Awalnya kami jauh dari saudara karena ayahku yg berpindah agama, tapi rutinitas dipasar yang membuka toko SEMBAKO dan keluarga lainnya yang membuka toko Meubel bersebrangan dengan toko orangtua. Kami anak-anaknya tetap bermain bersama. Marah itu ya terkikis juga. Dan kami tetap besaudara.

Yang akibatnya perayaan Lebaran digangku terasa unik, setiap anak gadis yg belum menikah pasti dapat ampau sekalipun sudah menjadi TKI dan punya penghasilan sendiri tapi kalau belum menikah kami dianggap belum mandiri dan masih harus di supplay ampau….wah aku senang sekali diberi ampau oleh Cici-ciciku, Mpek dan Enci dari keluarga Abah.

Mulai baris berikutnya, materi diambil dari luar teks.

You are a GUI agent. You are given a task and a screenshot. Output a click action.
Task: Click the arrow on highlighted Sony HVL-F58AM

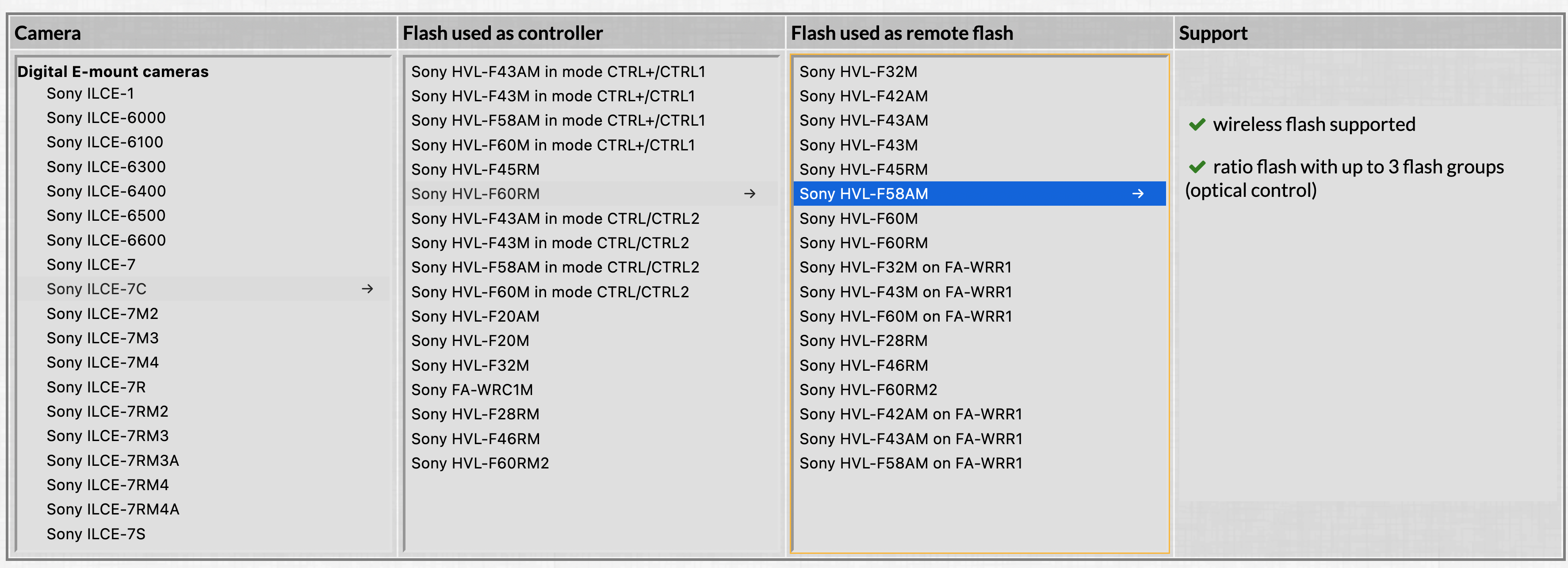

Kue-kue istimewa untuk imlek ada juga menemani Kupat Lebaran dan Satenya. Begitupun ketika Imlek. Kami saling bertukar hantaran. Keponakan dan sepupu lainnya yang beda agamapun berbaju baru ketika lebaran tiba….seruuu apalagi bagi-bagi Te Ha eR dengan para karyawan…senangnya.

Lebaran toko harus tutup beberapa hari karena untuk acara silaturrahmi dengan keluarga Emak di BANTEN. Malam takbir aku dan teman2 bertakbir di Masjid. Memukul beduk dan mengumandangkan gema takbir dengan pengeras suara dari surau…..rameee sekali sampai pagi aku terbangun??? Hah????????? Kok aku ada dikamarku??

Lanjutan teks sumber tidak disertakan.